D’une manière générale la progression est tout de même largement plus dirigiste que dans le premier opus. Heureusement que le côté course à l’amélioration est fouillé. Entre la réparation de la tour, la quête de maîtresses pour passer le temps et régenter en l’absence du maître, l’amélioration des larbins désormais possible, la recherche des cristaux, la construction des armes et armures, la découverte de nouveaux sorts et l’exploration de l’ancien monde, ce ne sont pas les occupations qui manquent. Il est d’ailleurs désormais possible de visiter des quartiers de larbins étendus et une tour beaucoup plus grande et stylisée.

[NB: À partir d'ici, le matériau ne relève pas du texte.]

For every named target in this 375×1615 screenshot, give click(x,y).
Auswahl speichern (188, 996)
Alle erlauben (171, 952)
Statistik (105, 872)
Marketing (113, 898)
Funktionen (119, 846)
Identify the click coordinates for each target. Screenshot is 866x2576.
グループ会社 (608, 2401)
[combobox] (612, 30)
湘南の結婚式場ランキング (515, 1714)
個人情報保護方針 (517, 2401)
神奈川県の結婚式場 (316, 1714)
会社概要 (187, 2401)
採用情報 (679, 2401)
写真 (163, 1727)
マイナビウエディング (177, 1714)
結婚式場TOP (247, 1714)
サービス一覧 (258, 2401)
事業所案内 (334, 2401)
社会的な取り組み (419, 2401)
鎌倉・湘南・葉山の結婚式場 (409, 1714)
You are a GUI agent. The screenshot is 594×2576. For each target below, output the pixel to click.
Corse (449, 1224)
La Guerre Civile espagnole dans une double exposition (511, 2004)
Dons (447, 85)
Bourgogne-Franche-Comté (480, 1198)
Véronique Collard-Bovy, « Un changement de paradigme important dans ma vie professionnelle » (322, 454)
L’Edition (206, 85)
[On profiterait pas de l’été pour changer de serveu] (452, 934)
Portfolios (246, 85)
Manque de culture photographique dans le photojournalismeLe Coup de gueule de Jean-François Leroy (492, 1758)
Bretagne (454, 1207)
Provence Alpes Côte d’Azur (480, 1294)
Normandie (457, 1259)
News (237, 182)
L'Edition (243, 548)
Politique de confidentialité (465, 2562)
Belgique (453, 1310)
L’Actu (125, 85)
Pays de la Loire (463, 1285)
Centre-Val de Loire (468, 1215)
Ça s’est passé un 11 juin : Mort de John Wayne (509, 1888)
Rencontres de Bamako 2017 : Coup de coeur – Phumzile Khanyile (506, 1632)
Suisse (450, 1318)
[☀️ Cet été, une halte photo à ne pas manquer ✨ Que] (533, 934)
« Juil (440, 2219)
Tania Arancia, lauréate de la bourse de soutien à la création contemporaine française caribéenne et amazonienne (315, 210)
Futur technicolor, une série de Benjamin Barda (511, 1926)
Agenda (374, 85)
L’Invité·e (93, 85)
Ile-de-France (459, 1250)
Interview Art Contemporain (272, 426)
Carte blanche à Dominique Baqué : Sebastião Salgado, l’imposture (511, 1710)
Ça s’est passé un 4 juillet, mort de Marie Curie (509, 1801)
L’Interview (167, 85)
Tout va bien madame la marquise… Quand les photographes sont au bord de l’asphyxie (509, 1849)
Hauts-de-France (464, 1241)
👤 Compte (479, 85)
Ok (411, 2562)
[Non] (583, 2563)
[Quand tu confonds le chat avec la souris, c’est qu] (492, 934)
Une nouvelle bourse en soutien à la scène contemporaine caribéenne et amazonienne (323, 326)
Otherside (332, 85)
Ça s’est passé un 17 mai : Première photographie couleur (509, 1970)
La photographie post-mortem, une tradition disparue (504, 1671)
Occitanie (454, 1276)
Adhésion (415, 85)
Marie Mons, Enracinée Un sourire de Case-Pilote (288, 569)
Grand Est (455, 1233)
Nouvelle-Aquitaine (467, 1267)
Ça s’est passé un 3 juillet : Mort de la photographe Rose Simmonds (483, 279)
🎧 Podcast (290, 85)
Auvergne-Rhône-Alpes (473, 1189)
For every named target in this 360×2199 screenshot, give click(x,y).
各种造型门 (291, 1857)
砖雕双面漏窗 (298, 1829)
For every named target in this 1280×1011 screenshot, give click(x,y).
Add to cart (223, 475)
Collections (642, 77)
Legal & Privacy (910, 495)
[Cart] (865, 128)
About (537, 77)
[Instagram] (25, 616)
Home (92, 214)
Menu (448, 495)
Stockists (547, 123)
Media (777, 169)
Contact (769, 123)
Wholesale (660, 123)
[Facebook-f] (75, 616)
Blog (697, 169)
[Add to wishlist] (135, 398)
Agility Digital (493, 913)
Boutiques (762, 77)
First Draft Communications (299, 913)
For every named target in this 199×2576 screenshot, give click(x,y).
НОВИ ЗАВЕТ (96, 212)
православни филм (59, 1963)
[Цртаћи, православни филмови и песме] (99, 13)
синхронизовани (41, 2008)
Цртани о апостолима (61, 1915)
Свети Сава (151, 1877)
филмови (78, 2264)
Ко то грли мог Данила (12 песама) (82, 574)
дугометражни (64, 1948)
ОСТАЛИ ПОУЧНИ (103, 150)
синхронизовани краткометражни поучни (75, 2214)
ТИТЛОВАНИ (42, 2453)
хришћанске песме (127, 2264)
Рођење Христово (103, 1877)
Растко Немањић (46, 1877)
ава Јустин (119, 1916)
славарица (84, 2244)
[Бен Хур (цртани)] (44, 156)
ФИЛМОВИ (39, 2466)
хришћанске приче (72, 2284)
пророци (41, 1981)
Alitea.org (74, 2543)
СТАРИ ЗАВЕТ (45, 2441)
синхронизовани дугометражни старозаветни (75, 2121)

En marge, on pestera une fois de plus sur la gestion de la caméra. S’il était avant impossible de diriger librement celle-ci, l’option rajoutée n’apporte que de la confusion. Sous l’ancien système, la caméra restait fixe et le stick droit permettait de faire bouger librement les larbins. Désormais, déplacer les larbins change également l’angle de la caméra… très peu pratique. De même, le système de ciblage qui a soit disant été revu reste toujours aussi aléatoire et peu précis, rendant parfois certains combats confus. Enfin, le mode multijoueur qui a le mérite d’exister reste grandement dispensable : en écran splitté ou via le net les modes de jeux sont intéressants mais également désertés. Une sorte de survie en coopération, une sorte de deathmatch, un mode course au trésor et un mode de contrôle de points sont disponibles mais ne parviennent pas à relancer l’intérêt du titre qui réside essentiellement dans son aventure solo.


Lestat, le 01.07.2009


7/10
CONCLUSION

Triumph Studios propose avec Overlord II un jeu plus beau, plus riche mais finalement moins pétillant et moins surprenant. Les quelques améliorations présentes sont intéressantes mais sous exploitées et ce nouvel opus ne corrige pas les défauts agaçants de son aîné. Reste que l’aventure est toujours aussi longue et sabre de bien belle manière le politiquement correct et l’héroïc fantasy classique. L’achat est donc justifié pour les fans. Pour les autres, ils prendront sans doute plaisir à découvrir qu’il est très bon d’être méchant en dirigeant une horde de larbins stupides nettoyant tout sur leur passage.
LES PLUS
+ Quelques nouveautés sympathiques
+ Ambiance toujours au top
+ Les elfes véritablement ridiculisés
+ Moins politiquement correct
+ Plus beau et plus long
+ Humour toujours présent
LES MOINS
- Mais humour qui tombe parfois à plat
- Toujours et encore les mêmes bugs
- Versions consoles inférieures niveau frame rate
- Mêmes mécanismes de jeu
- Moins de surprises et donc moins de fraîcheur
- Que sont devenues les répliques graveleuses du bouffon ?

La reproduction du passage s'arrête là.